Start SOURCE

[RFC 7/7] io_uring,fs: introduce IORING_OP_GET_BUF

[Date Prev][Date Next][Thread Prev][Thread Next][Date Index][Thread Index]

 



There are several problems with splice requests, aka IORING_OP_SPLICE:
1) They are always executed by a worker thread, which is a slow path,
   as we don't have any reliable way to execute it NOWAIT.
2) It can't easily poll for data, as there are 2 files it operates on.
   It would either need to track what file to poll or poll both of them,
   in both cases it'll be a mess and add lot of overhead.
3) It has to have pipes in the middle, which adds overhead and is not
   great from the uapi design perspective when it goes for io_uring
   requests.
4) We want to operate with spliced data as with a normal buffer, i.e.
   write / send / etc. data as normally while it's zerocopy.

It can partially be solved, but the root cause is a suboptimal for
io_uring design of IORING_OP_SPLICE. Introduce a new request type
called IORING_OP_GET_BUF, inspired by splice(2) as well as other
proposals like fused requests. The main idea is to use io_uring's
registered buffers as the middle man instead of pipes. Once a buffer
is fetched / spliced from a file using a new fops callback
->iou_get_buf, it's installed as a registered buffers and can be used
by all operations supporting the feature.

Once the userspace releases the buffer, io_uring will wait for all
requests using the buffer to complete and then use a file provided
callback ->release() to return the buffer back. It operates on the
level of the entire buffer instead of individual pages like it's with
splice(2). As it was noted by the fused cmd work from where it came,
this approach should be more flexible and efficient, and also leaves
the space for more optimisations like custom caching or avoiding page
refcounting altogether.

End SOURCE
Start DATASET CONTENT

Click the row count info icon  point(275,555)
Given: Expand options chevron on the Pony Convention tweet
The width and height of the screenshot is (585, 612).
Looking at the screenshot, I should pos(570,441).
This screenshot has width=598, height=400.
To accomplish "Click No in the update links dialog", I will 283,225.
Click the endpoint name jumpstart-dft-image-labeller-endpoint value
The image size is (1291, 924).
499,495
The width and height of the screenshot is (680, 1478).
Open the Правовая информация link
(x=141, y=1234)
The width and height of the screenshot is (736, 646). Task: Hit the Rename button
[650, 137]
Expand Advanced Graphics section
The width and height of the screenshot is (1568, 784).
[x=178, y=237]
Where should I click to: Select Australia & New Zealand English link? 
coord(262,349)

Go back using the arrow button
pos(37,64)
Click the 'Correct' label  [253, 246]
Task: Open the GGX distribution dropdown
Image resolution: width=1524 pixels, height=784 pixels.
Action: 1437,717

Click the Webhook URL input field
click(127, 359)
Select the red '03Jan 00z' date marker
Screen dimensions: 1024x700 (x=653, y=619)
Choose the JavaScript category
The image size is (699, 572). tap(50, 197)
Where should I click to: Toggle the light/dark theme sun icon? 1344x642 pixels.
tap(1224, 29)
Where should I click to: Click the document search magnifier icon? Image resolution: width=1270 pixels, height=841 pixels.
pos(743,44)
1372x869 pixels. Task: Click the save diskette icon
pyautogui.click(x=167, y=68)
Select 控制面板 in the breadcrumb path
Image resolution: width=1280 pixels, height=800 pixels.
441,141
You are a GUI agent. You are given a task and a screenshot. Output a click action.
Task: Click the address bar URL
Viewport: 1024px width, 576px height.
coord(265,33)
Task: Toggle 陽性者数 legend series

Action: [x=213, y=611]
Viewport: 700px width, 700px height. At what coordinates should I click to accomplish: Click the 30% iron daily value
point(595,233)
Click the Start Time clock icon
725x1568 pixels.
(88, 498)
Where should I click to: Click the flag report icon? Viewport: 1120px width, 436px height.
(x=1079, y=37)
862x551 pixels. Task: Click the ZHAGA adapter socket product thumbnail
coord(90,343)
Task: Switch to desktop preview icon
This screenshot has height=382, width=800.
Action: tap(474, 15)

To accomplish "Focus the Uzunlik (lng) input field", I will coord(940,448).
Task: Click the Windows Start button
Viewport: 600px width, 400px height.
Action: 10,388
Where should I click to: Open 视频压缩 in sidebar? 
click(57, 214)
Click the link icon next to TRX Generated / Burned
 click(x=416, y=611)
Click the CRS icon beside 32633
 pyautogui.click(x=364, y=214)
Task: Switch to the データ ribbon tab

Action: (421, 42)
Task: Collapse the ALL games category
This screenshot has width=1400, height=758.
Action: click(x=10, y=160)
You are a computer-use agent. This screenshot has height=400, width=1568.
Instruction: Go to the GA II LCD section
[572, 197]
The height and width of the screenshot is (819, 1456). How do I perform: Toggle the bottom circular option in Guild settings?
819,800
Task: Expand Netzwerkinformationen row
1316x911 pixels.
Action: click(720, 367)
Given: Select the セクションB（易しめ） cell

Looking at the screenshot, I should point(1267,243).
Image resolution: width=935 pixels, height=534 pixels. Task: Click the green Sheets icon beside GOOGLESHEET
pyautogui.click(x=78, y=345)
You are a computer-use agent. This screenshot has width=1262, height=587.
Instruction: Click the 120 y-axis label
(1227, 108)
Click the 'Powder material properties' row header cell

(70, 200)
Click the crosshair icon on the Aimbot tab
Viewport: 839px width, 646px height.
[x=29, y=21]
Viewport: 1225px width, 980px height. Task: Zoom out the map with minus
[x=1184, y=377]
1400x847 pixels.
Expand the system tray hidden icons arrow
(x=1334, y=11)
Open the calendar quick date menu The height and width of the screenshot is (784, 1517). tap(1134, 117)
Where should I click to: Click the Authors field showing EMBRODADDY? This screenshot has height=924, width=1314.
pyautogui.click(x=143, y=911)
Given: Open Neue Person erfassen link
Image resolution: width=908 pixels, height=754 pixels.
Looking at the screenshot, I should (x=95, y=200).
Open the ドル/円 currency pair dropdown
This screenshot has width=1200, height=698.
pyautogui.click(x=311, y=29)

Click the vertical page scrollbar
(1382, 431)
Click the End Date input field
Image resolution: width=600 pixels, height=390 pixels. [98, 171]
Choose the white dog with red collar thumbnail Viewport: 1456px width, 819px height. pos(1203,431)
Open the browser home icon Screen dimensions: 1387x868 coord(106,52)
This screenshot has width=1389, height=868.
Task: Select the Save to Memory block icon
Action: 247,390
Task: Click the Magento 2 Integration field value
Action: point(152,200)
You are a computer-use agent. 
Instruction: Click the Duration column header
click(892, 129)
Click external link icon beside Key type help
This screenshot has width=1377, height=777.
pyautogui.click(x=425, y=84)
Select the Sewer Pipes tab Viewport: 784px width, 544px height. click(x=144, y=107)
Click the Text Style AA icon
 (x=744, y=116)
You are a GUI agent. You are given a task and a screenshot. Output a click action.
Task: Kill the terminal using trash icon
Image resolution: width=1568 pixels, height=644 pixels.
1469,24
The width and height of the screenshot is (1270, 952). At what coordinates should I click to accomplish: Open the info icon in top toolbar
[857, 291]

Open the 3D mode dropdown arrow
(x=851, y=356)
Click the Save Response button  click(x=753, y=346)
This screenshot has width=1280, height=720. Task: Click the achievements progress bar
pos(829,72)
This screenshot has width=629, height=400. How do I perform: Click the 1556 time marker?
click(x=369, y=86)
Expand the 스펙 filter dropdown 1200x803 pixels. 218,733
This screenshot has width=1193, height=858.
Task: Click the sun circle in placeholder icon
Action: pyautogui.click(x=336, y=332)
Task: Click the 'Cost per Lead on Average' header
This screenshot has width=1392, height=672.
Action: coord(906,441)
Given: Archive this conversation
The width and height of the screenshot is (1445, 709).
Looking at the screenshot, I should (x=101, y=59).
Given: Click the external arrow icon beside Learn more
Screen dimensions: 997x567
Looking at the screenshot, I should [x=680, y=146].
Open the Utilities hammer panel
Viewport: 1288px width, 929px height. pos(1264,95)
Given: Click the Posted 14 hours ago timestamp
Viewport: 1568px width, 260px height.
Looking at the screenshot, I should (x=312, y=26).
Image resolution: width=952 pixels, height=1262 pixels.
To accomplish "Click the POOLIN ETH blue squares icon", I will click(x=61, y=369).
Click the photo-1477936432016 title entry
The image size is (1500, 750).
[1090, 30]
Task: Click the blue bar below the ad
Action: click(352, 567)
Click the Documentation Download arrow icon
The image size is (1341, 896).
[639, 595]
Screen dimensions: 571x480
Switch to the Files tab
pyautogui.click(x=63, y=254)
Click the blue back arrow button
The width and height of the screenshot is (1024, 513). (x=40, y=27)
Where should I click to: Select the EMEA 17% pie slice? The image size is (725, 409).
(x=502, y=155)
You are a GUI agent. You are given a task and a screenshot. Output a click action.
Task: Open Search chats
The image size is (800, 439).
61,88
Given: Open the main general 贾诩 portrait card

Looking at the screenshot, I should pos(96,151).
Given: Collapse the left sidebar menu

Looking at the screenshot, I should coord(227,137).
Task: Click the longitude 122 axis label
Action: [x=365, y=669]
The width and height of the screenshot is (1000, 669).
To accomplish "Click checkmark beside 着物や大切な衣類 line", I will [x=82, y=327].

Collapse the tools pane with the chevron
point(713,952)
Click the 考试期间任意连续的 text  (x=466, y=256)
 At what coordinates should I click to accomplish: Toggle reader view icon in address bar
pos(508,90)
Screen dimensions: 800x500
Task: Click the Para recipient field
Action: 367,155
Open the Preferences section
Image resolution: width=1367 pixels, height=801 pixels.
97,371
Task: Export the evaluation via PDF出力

End DATASET CONTENT

- _WHAT YOU HAVE TO DO_
Copy out the patch description word for word from "There are several" to "normal buffer, i.e.". The items have nothing to do with the patch description.

- _EXERCISE RESPONSE_
There are several problems with splice requests, aka IORING_OP_SPLICE:
1) They are always executed by a worker thread, which is a slow path,
   as we don't have any reliable way to execute it NOWAIT.
2) It can't easily poll for data, as there are 2 files it operates on.
   It would either need to track what file to poll or poll both of them,
   in both cases it'll be a mess and add lot of overhead.
3) It has to have pipes in the middle, which adds overhead and is not
   great from the uapi design perspective when it goes for io_uring
   requests.
4) We want to operate with spliced data as with a normal buffer, i.e.